= Alkaline magma series =

Series of alkaline magmas produced by igneous differentiation

TAS diagram showing chemical composition range of alkaline volcanic rocks (blue area) and sub-alkaline volcanic rocks (yellow area)

The alkaline magma series is a chemically distinct range of magma compositions that describes the evolution of an alkaline mafic magma into a more evolved, silica-rich end member.

== Geochemical characterization ==
Rocks in the alkaline magma series are distinguished from rocks in the subalkaline tholeiitic and calc-alkaline magma series by their high content of alkali metal oxides (K_{2}O plus Na_{2}O) relative to silica (SiO_{2}). They are distinct from the rare peralkaline magmas, which have excess alkali oxides relative to alumina (Na_{2}O + K_{2}O > Al_{2}O_{3}).

Alkaline magmas tend to show high titanium oxide (TiO_{2}) content, typically in excess of 3% by weight. Other incompatible elements, such as phosphorus and light rare earth elements, are also elevated. This is attributed to a very low degree of partial melting of the source rock, with only 5% or less of the source rock going into the magma melt.

== Petrography ==
All alkaline series magmas are thought to have evolved from a primitive mafic alkaline magma, either an alkalic picrite basalt or an ankaramite. This evolves to an alkali olivine basalt or basanite. Thereafter the series branches to the sodic series, the potassic series, or the nephelinic, leucitic, and analcitic series.

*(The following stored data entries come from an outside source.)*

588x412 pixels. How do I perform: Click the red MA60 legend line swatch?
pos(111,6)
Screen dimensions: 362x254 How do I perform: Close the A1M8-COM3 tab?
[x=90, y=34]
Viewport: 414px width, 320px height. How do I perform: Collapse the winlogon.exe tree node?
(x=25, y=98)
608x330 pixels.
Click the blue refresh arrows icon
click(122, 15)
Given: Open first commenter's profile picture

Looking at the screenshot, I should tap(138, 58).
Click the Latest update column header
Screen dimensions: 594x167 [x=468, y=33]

The sodic series evolves through hawaiite or nepheline hawaiite through mugearite or nepheline mugearite and benmoreite or nepheline benmoreite to trachyte or phonolite. The potassic series evolves through trachybasalt or leucite trachybasalt through tristanite or leucite tristanite to potassic trachyte or leucite phonolite. The nephelinic, leucitic and analcitic series evolves from nephelinite or melilite through analcite to leucitite or wyomingite. The latter two may also be produced by evolution of leucite trachybasalt.

The less evolved alkali rocks tend to contain phenocrysts of olivine, and almost all have augite phenocrysts with elevated titanium, aluminum, and sodium compared with the calcic augite phenocrysts of tholeiites.

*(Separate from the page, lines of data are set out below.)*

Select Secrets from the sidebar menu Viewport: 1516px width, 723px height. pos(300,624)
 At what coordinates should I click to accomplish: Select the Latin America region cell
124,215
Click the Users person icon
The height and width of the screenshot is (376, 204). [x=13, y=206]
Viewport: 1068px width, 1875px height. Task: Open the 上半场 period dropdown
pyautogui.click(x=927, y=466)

Peralkaline rhyolites (comendite or pantellerite) may be generated by fractionation of alkali basalt magma.

== Geologic context ==
Alkaline magmas are characteristic of continental rifting, areas overlying deeply subducted plates, or at intraplate hotspots. They are more likely to be generated at greater depths in the mantle than subalkaline magmas.

Alkaline rocks are rare in the Archean, but become common in the Proterozoic. Alkaline rocks with an age close to 570 million years are common around the perimeters of many continental shields and are evidence of worldwide rifting at that time.